Ted Chapelhow

Personal information
- Full name: Edward Chapelhow
- Born: 21 September 1995 (age 30) Runcorn, Cheshire, England
- Height: 6 ft 4 in (1.93 m)
- Weight: 16 st 7 lb (105 kg)

Playing information
- Position: Prop
Club
| Years | Team | Pld | T | G | FG | P |
| 2015–20 | Widnes Vikings | 73 | 6 | 0 | 0 | 24 |
| 2015(loan) | → Whitehaven | 20 | 2 | 0 | 0 | 8 |
| 2016(loan) | → Whitehaven | 24 | 2 | 0 | 0 | 8 |
| 2017(loan) | → Bradford Bulls | 6 | 2 | 0 | 0 | 8 |
| 2018(loan) | → N Wales Crusaders | 1 | 0 | 0 | 0 | 0 |
| 2021–23 | Newcastle Thunder | 62 | 7 | 0 | 0 | 28 |
| 2024– | Oldham | 48 | 8 | 0 | 0 | 32 |
|  | Total | 234 | 27 | 0 | 0 | 108 |
- Source: As of 21 February 2026
- Relatives: Jay Chapelhow (brother)

= Ted Chapelhow =

English rugby league footballer

Edward Chapelhow (born 21 September 1995) is an English professional rugby league footballer who plays as a for Oldham in the RFL Championship.

==Background==
Ted Chapelhow was born in Runcorn, Cheshire, England. His twin brother Jay Chapelhow also plays for Oldham RLFC in the RFL League 1.

==Career==
===Widnes Vikings===
Chapelhow is a graduate of the Widnes Vikings Academy system and played his junior rugby league for the West Bank Bears club. He has represented England at youth team level.

In 2015 he made his professional début for Whitehaven in the Kingstone Press Championship.

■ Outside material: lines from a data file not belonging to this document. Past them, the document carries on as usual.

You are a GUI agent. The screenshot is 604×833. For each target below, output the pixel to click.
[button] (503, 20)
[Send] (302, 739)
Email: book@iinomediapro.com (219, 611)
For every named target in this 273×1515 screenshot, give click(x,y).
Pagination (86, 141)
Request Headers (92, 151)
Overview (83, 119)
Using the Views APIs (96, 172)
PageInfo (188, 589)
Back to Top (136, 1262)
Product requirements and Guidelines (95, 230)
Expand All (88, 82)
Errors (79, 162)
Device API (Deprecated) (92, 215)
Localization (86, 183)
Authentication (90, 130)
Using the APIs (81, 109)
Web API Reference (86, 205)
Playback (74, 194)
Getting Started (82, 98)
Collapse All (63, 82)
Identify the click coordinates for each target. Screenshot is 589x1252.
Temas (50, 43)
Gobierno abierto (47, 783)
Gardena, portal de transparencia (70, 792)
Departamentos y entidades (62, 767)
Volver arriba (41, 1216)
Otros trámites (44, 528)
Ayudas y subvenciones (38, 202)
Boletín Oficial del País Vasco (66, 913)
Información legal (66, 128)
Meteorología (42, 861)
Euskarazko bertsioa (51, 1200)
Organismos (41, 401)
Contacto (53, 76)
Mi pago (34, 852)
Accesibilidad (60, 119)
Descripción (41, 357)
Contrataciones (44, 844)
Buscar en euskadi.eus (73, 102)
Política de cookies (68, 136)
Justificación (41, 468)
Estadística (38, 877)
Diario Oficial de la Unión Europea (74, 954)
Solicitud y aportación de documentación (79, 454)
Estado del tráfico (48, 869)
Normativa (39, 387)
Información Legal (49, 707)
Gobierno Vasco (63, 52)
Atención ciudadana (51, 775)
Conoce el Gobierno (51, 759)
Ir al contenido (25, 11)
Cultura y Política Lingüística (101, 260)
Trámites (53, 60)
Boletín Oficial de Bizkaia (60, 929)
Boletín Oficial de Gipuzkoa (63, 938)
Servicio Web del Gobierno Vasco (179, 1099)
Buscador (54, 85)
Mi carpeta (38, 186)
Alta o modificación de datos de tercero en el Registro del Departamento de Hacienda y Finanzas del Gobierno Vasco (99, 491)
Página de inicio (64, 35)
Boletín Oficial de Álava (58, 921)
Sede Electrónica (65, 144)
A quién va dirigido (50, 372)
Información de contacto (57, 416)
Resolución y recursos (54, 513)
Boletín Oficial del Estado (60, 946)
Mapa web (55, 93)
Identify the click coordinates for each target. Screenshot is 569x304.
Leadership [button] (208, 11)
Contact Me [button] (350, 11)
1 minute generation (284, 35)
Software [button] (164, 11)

He has since returned to Whitehaven in the Kingstone Press Championship as a dual-registered player.
===Ottawa Aces===
On 10 August 2020 it was announced that Chapelhow, along with his twin brother Jay, had signed for Ottawa Aces.

===Newcastle Thunder===
Due to Ottawa Aces' deferred competition start date, Chapelhow, again with his twin brother, both instead signed up for Newcastle Thunder on 24 December 2020.

===Oldham R.L.F.C.===
On 6 November 2023 it was reported that he had signed for Oldham R.L.F.C. in the RFL League 1 on a one-year deal joining his brother Jay.